Over the past two weeks High School students in Littleton, Colorado have protested the School Board's attempt to revise changes made to the Advanced Placement U.S. history curriculum. The new curriculum questions the traditional narrative common in textbooks with titles like, "The March of Freedom." Conservatives see the new material as being too "negative" with units on slavery, oppression of women, the displacement of Native Americans, robber barons, Hiroshima, Vietnam, the disco era etc . . They favor content with a triumphant narrative emphasizing the genius of a free market system, glorious military victories, and "respect for authority."
Battles over history are nothing new. The culture wars of the 1990s came to a fever pitch in 1992 over the 500th anniversary of Christopher Columbus “discovering” America. The once gallant explorer suddenly found himself reduced to an amoral opportunist who introduced genocide, disease, and racism to the New World. Battle lines were drawn. Nowadays, Columbus Day looms as a day of trendy moral outrage and social awkwardness.
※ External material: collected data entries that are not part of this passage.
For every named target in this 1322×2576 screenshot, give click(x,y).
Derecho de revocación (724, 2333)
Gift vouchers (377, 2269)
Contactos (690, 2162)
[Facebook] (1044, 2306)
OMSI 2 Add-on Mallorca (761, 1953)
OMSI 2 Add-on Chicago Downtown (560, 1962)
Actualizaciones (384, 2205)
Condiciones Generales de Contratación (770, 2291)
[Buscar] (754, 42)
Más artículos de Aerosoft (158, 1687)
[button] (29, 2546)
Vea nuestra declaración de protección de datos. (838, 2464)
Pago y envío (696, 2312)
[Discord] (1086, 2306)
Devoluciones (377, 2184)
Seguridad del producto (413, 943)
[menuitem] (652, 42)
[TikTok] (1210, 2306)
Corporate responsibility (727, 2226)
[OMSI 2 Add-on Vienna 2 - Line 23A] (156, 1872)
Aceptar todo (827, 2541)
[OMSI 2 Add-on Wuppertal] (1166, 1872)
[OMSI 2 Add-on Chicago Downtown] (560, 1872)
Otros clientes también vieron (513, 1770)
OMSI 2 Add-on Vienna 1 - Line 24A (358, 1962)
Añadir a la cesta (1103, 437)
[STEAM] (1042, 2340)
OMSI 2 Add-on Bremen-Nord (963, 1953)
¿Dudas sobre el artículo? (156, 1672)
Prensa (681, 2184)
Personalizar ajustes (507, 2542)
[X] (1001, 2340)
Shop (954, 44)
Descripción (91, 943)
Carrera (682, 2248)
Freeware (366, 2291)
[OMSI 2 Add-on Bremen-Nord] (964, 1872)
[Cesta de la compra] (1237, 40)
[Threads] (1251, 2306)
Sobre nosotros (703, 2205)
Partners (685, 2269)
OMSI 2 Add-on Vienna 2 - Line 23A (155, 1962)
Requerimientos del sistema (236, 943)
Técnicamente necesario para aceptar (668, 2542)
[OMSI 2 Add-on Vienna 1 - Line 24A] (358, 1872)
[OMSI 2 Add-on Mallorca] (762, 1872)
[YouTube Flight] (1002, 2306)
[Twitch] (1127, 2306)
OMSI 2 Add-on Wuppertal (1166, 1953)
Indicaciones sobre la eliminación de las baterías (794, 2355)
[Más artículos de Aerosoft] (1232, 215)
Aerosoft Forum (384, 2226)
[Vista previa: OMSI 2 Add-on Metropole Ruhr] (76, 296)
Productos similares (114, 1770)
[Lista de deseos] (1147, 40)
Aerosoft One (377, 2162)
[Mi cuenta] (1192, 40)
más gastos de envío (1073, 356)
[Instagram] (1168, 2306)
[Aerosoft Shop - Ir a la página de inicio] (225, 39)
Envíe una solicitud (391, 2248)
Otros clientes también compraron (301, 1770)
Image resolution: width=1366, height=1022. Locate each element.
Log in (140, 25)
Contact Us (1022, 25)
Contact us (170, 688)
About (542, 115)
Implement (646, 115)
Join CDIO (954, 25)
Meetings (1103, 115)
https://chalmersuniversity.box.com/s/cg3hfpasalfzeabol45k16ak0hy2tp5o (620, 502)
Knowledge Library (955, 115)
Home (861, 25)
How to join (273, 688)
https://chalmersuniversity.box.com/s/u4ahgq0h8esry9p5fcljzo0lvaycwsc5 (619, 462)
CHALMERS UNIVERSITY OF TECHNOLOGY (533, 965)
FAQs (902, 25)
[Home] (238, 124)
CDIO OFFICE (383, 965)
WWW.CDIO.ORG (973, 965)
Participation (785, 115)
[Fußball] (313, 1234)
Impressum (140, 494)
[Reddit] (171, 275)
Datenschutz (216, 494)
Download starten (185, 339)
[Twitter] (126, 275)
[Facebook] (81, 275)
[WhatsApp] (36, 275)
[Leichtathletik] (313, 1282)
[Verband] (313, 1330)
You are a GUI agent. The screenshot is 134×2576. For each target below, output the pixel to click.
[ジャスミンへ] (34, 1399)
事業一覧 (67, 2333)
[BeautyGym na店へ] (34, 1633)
Most historians now recognize grand narratives of the past exist only in the imagination of the historian who writes them. You get a version of the truth, but nothing close to "the truth." Therefore, the teaching of history has evolved into a maze of contradictions and red herrings. Since the 19th century, historians of all stripes have used history to advance political agendas and therein lies the anxiety in this debate.
The fear of indoctrination drives conservative advocates crazy. They suspect a “Progressive” agenda to brainwash students into believing the government is the answer to every social ill. Sure, a curriculum exploring negative aspects of history could lead to a political awakening. But a new generation of bleeding heart lefties? It’s no more indoctrinating than fiercely pro-capitalist, Reagan worshiping material that glosses over the difficult questions.
As Joyce's alter ego Stephen Dedalus observed, "History is a nightmare from which I am trying to awake." I partly agree. To explore the past takes fortitude and an open mind. But don’t fall into despair like Stephen. I applaud the students of Jefferson County taking a stand against a sanitized history curriculum. I would also tell them, don't rely too much on "the system" to set the record straight on the past. Go out and read a few history books on your own. Travel to a historical site. Ask a living person about a historical event. Get diverse points of view. And finally, realize history is part of the path to self-knowledge.